Führen Sie die Theaterkritik zu „Here/After“ im Anschluss an ihren letzten Satz weiter.

**Seitenauszug**
╭──

„HERE/AFTER“, Constanza Macras © Thomas Aurin

Karussellfahrt durchs Parallelleben

Constanza Macras versucht sich mit „Here/After“ an einer urbanen Angststörung. Eine Odyssee zwischen unfreiwilliger Isolation, digitaler Wohlfühlzone und befreiendem Mädelsabend.

Eine Frau läuft über die Bühne, nackt und nur mit einer Handtasche bekleidet. Es kostet sie einiges an Kraft, ihren zitternden und laut hyperventilierenden Körper von der Stelle zu bewegen. Verzweifelt versucht sie ihn in den Griff zu bekommen; hält sich die Knie, kramt einen Lippenstift, ein Aerobic-Stirnband sowie andere Attribute moderner, stereotypisierter und zugleich ironisch gebrochener Weiblichkeit aus ihrer Tasche. Auch ein paar vertraute Gymnastik-Übungen befreien die derart vor aller Zuschauer*innen-Augen Bloßgestellte nicht von ihrer Qual.

In „Here/After“, das am Wochenende in der Probebühne Verlin nach sieben Jahren wiederaufgeführt wurde, widmet sich Constanza Macras dem Krankheitsbild der Agrophobie. Gemeint ist jene urbane Angststörung, die auch unter dem Namen Platzangst bekannt ist und mit der Panik vor öffentlichen und weiten Plätzen sowie Menschenansammlungen, zuweilen auch mit völliger Abschottung der Betroffenen von der Öffentlichkeit in der eigenen Wohnung einhergeht. Doch die eigenen vier Wände sind im digitalen Zeitalter bekanntermaßen weit und so lässt es sich auch als Mensch mit Angststörung (scheinbar) ganz prima leben.

Ein drehbares kreisrundes Podest mit Sofa steht Symbol für den Schwindel erregenden Realitäts- und Identitätsverlust, den die fünf Darsteller*innen hier als psychisch angeschlagene Großstädter*innen erleben. Gleich zu Beginn des Stücks steigt Tatiana Eva Saphir in Totenkopf-T-Shirt, bunt gestreiften Leggins und bekrallten Leoparden-Pantoffeln auf das Bühnenrondell. Die trashige Single-Frau mit YouTube-Starallüren singt im Musical-Style von der großen Liebe und kontrastiert so ein mit Pathos beladenes Genre mit der Anonymität und Einsamkeit digitalisierter Liebesbeziehungen — „we will chat room to room”. Im ganz persönlichen Notfall suggeriert Fernanda Ferrah einsamen Usern als Internet-Therapeutin, dass es gut sei, Teil einer Gruppe zu sein, die sie nicht ängstigt. Auch das Bestellen von überlebenswichtigen Dingen wie Lebensmitteln und Klamotten ist dank des World Wide Webs kein Problem. Das Telefonieren mit der in der Ferne weilenden Familie wiederrum wird zum absurden Spektakel, wenn man Skype nicht bedienen kann und sich am Ende per Smartphone über die Bedienung des Programms statt über eigene Befindlichkeiten austauscht.

╰──

**Bereitgestellte Angaben**

╭──

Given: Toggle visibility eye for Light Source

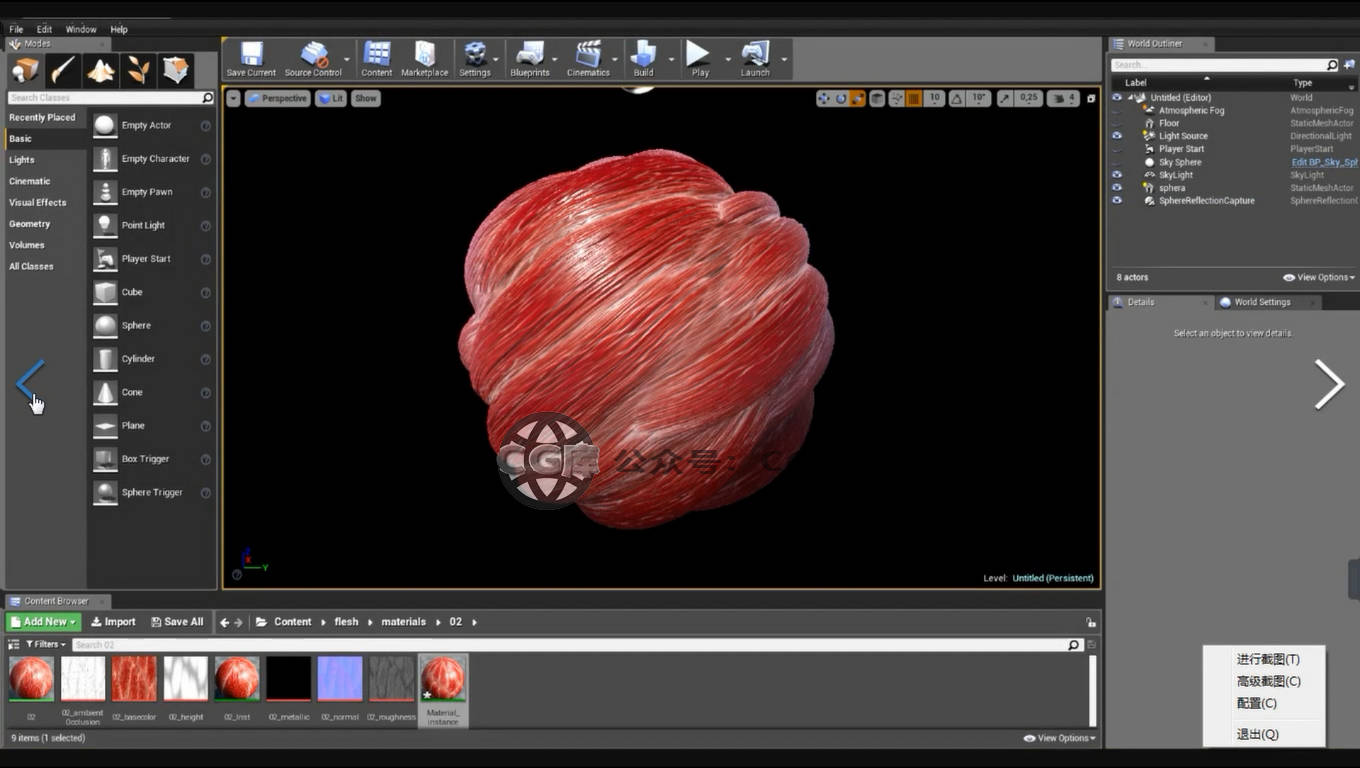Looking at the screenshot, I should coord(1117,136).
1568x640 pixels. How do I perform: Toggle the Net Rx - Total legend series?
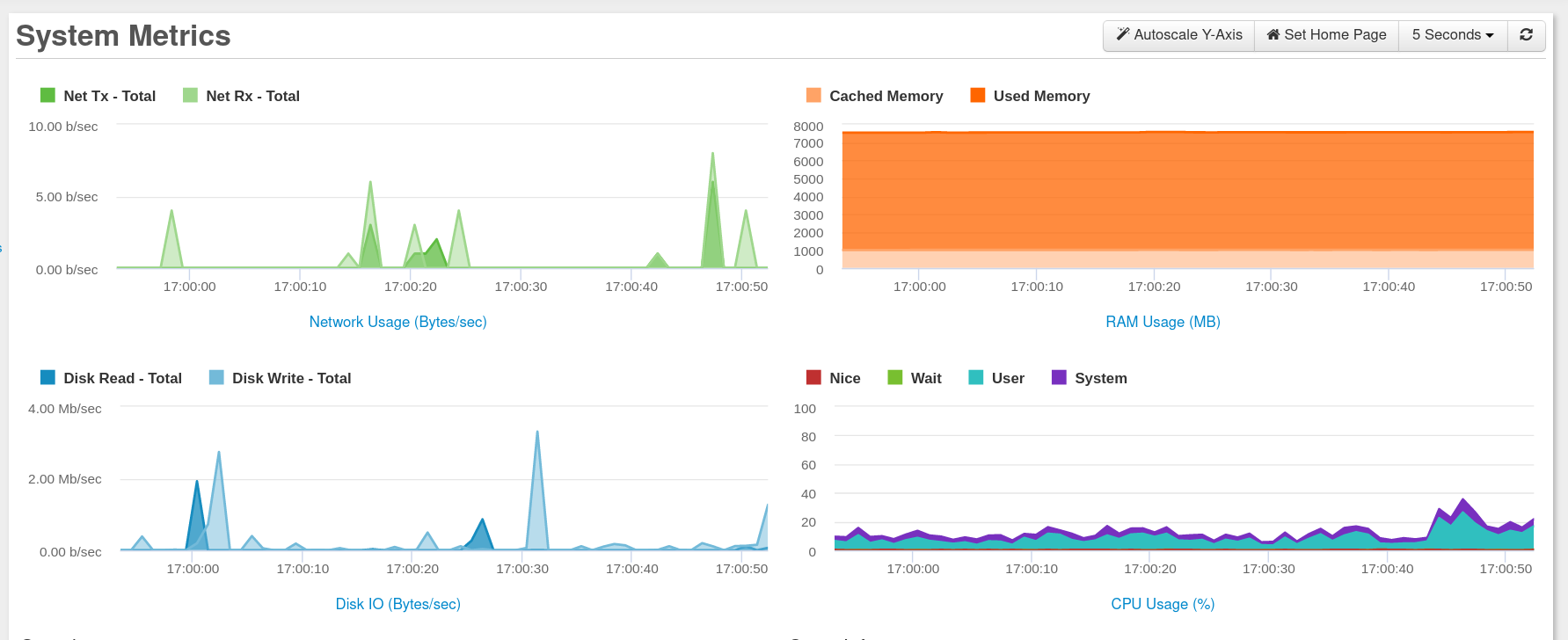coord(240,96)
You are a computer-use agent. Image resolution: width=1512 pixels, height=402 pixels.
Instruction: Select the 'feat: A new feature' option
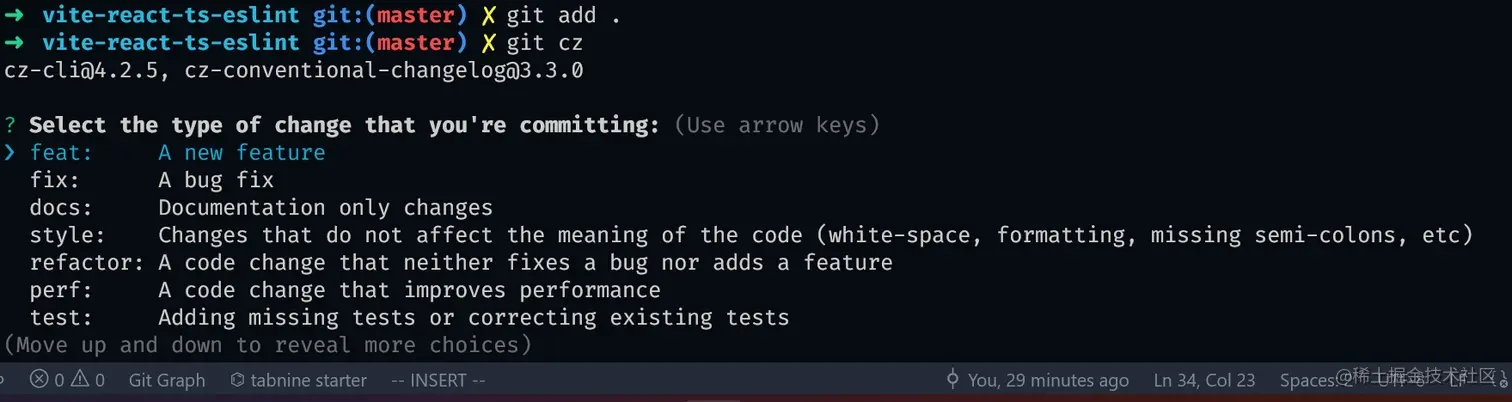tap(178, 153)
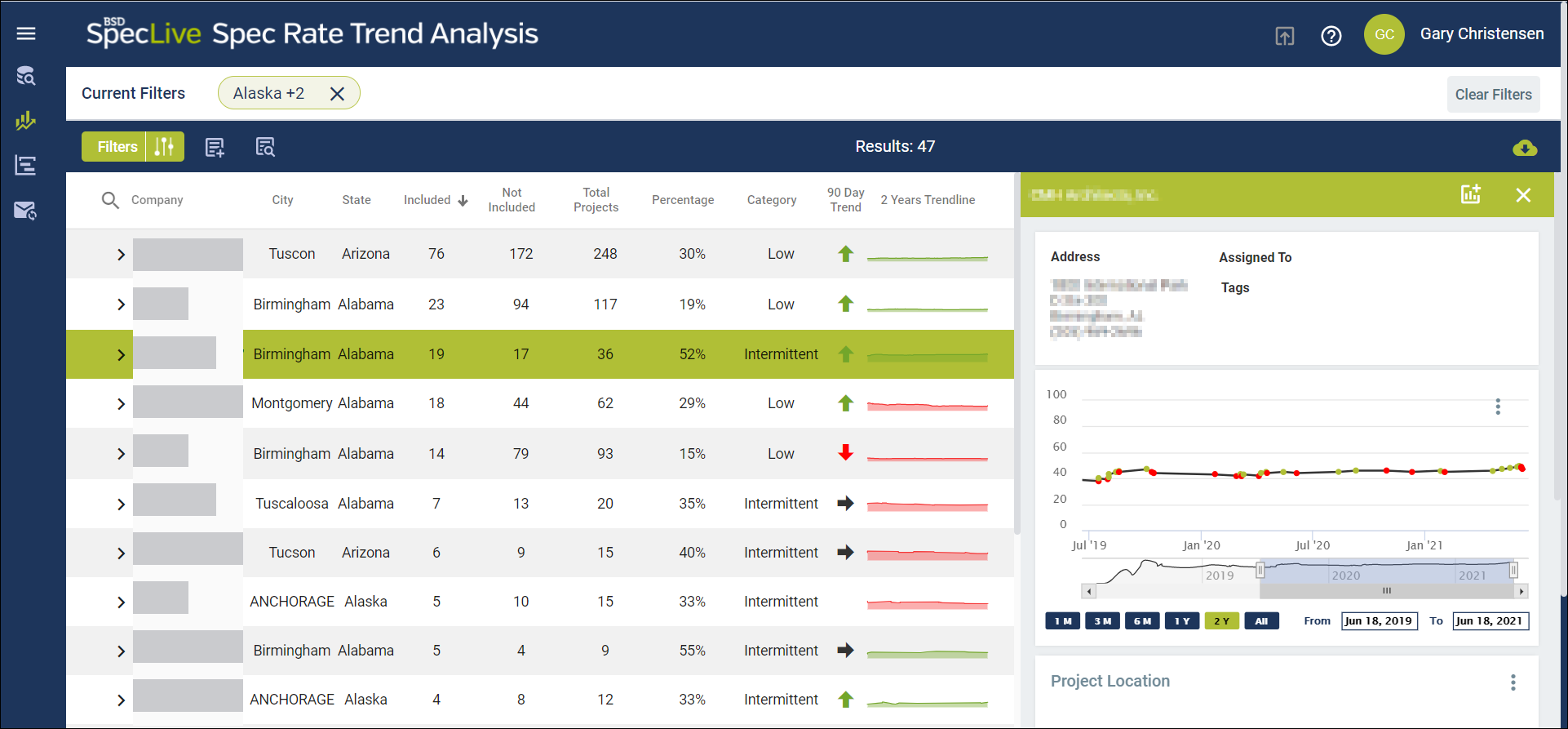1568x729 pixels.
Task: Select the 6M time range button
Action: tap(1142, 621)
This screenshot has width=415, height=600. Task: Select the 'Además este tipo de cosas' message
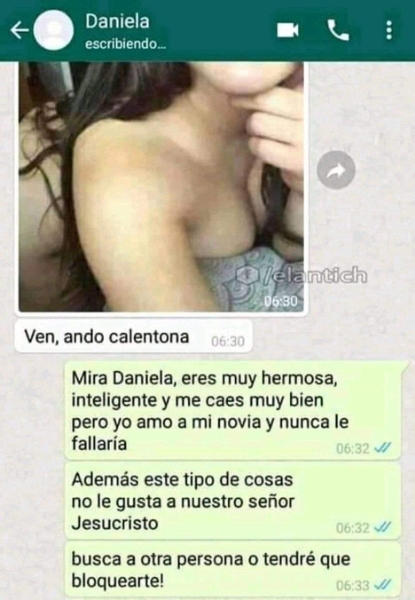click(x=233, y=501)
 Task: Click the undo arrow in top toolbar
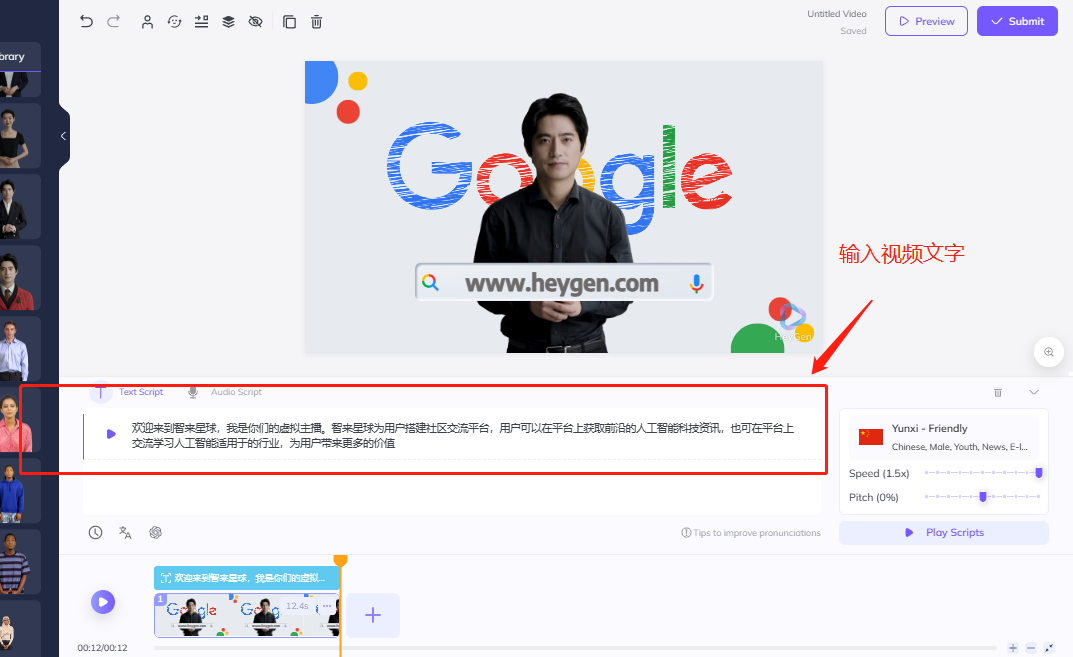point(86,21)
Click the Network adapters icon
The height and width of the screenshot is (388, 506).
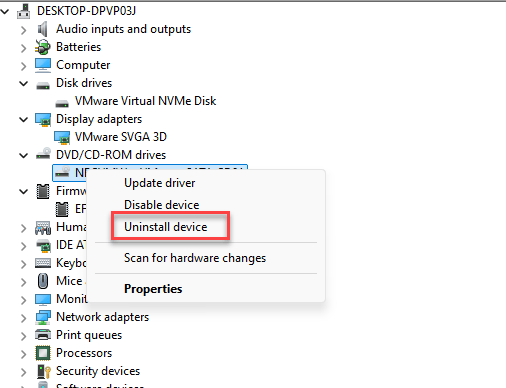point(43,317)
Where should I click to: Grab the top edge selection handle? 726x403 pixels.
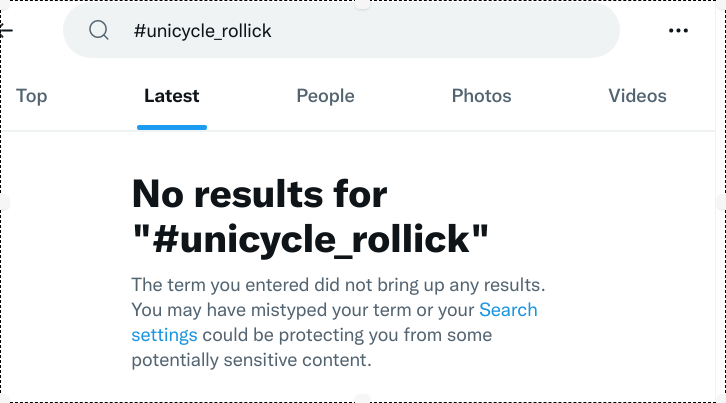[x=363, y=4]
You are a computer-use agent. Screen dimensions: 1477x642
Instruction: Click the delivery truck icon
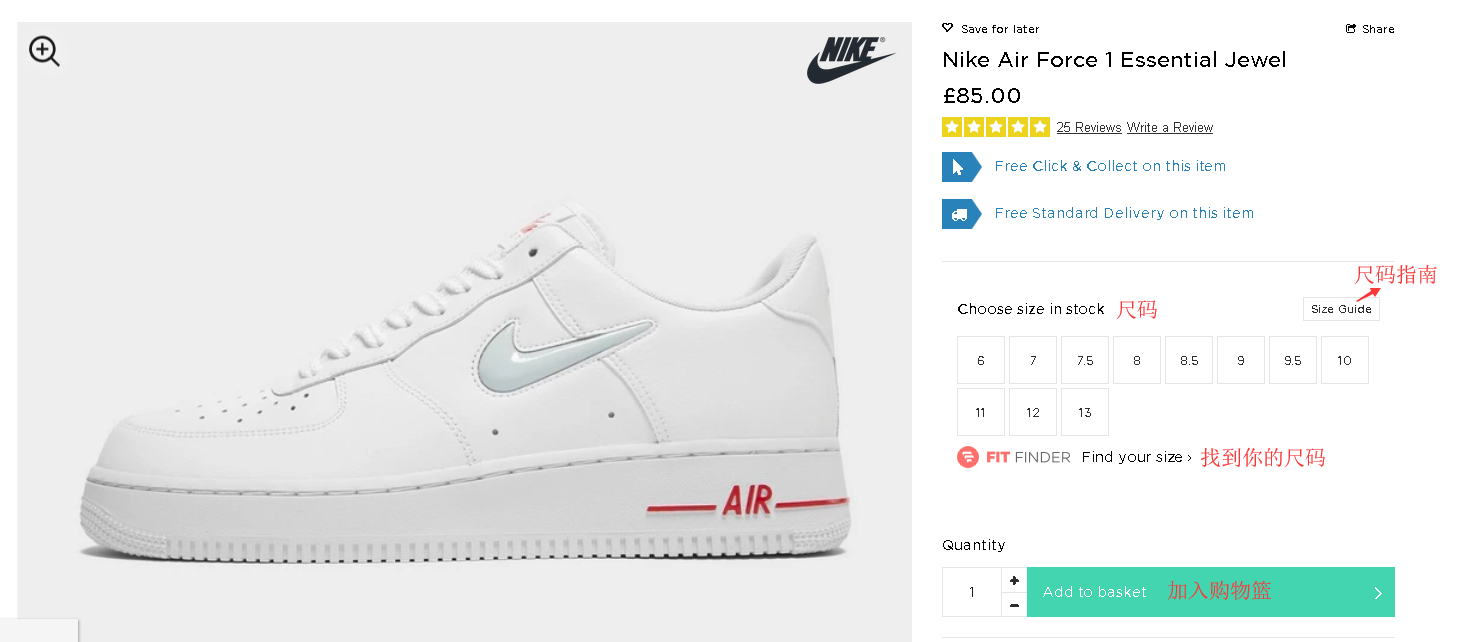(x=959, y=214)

╰──

**Ergebnis der Aufgabe**
Tatiana Eva Saphir und Fernanda Ferrah überzeugen an diesem Abend auch als Darsteller*innen-Team. Wenn sie sich und das Publikum zu live eingespielter Stummfilm-Piano-Musik mit einer Dessous-Modenschau oder mit einem Ratespiel à la „beste weibliche Hauptdarstellerin im Film XYZ“ amüsieren, ist das gefühlt ganz nah an einem echten Mädelsabend dran. Das eigentliche Thema geht im Laufe der Aufführung jedoch unter: Dass Ronni Maciel, der mit anfallartigen Tanzszenen glänzt, ganz zuletzt plötzlich wieder als Panik-Opfer auf der Drehbühne steht, irritiert mehr, als dass es schlüssig erscheint. Mitgerissen von der Verve des an Assoziationen überbordenden Stücks, hat man als Zuschauer*in schließlich thematisch komplett die Orientierung verloren. Als Nachhall von „Here/After“ bleibt ein froh stimmendes und ansteckendes Gefühl authentisch rübergebrachter (Ensemble-)Gemeinschaftlichkeit. Und das ist wohl immer noch besser als alleine vor der digitalen Mattscheibe zu hocken.